The answer is pretty obvious and dull, but the message it conveys says a lot about our society. We're social animals built for a social world. It's why humanity can construct tools like jackhammers, supertankers, space shuttles and cherry pitters. We feel the most at ease and comfortable if we're near the rest of the pack. We have someone to watch our backs if the going gets rough. Everything in our lives is in someway connected to our closest social interactions, so it kind of makes sense that personal finance, being what it is relied heavily on our interactions with the rest of the family group.

You trust your friends and family, probably implicitly. The feeling is quite likely mutual. I'm not talking about Larry in the next cubicle over that you trade email addresses with, but mom, dad and grandpa, your best friends, your siblings. You trust that they would never do you any sort of harm that wasn't in your best interest and they likely feel the same way about you. That is after all what being a family is supposed to be.

So when you're navigating the world at large and you encounter a little difficulty, it makes sense to return to the people you feel most comfortable with. If you're in the middle of a disastrous break up, it's a good thing to ask for your best friend's advice. If your house burns down in the middle of the night, mom and dad likely have a pull out couch for you to crash on until the house insurance pays off.

Or when you hit the iceberg of epic debt, it makes sense to ask Aunt Susy (who has a house in the Hamptons) if she can spare a couple of bucks to help you out. Right?

Wrong. I subscribe to the philosophy that one should never, ever borrow any appreciable amount of money from a friend or family member. Unless the circumstance is extraordinarily dire (like you need to be bailed out of jail, or you have an attorney knocking on your door), it should never even be considered an option.

It's true that friends and family are there to help you out when times get rough, but far too few people realize how much strain a personal loan between friends can cause. I blogged about a similar circumstance a couple of weeks ago in regards to the dangers of co-signing on home, car or a small business loan. While the subject of borrowing money is a lot more subjective than co-signing, the underlying facts remain the same. You are putting someone you care about the most in a compromised situation.

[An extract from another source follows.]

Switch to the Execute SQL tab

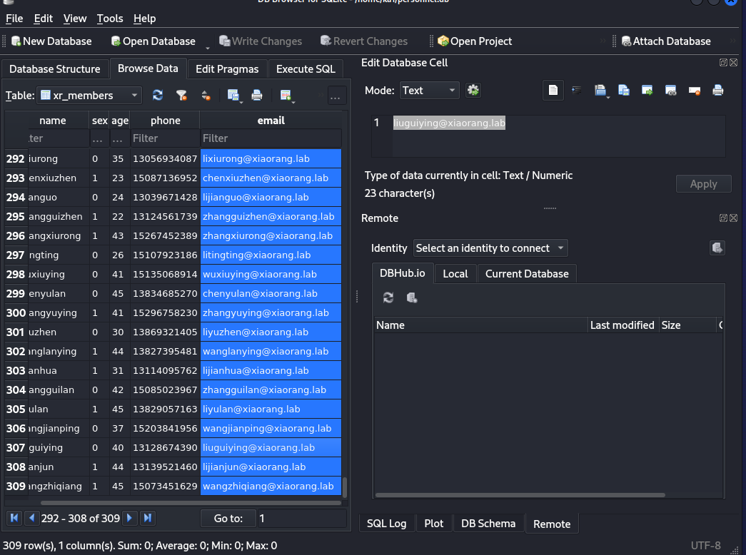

They may quite willingly shell out the dough or dish out an autograph for the bank. And you may fully expect to return their favor in full. You might even plan to give them a little interest for their trouble. But what happens when the unexpected occurs? What if immediately after borrowing $5,000 from Aunt Susy your office down sizes you?

Sure, good ole' Aunt Susy won't expect the money back after you've lost your job. But what if after that your car needs a new set of tires? The unexpected happens on a daily basis and you may be fully justified in not being able to pay the loan back. But Aunt Susy doesn't see that. She'll pick up on the major things, but not the daily brick-a-brak of daily life. It's hard to blow off a car loan. If you're a couple of days late they start angry calls, charging fees and fines and sending collection letters. But chances are if Aunt Susy doesn't see a dime she'll stay quiet for a long time because of the pre-existing relationship.

And when she speaks up? Oh boy, she's probably been bottling it up for quite sometime. When it comes to borrowing money from friends and family, both parties must be prepared to either lose the money or lose the relationship.

There's absolutely never a guarantee that'll ever happen, a relationship ending over money. But does it sound terribly difficult to imagine? Most marriages that collapse under their own weight do so over money. Is a relationship with one's best friend or brother that much different?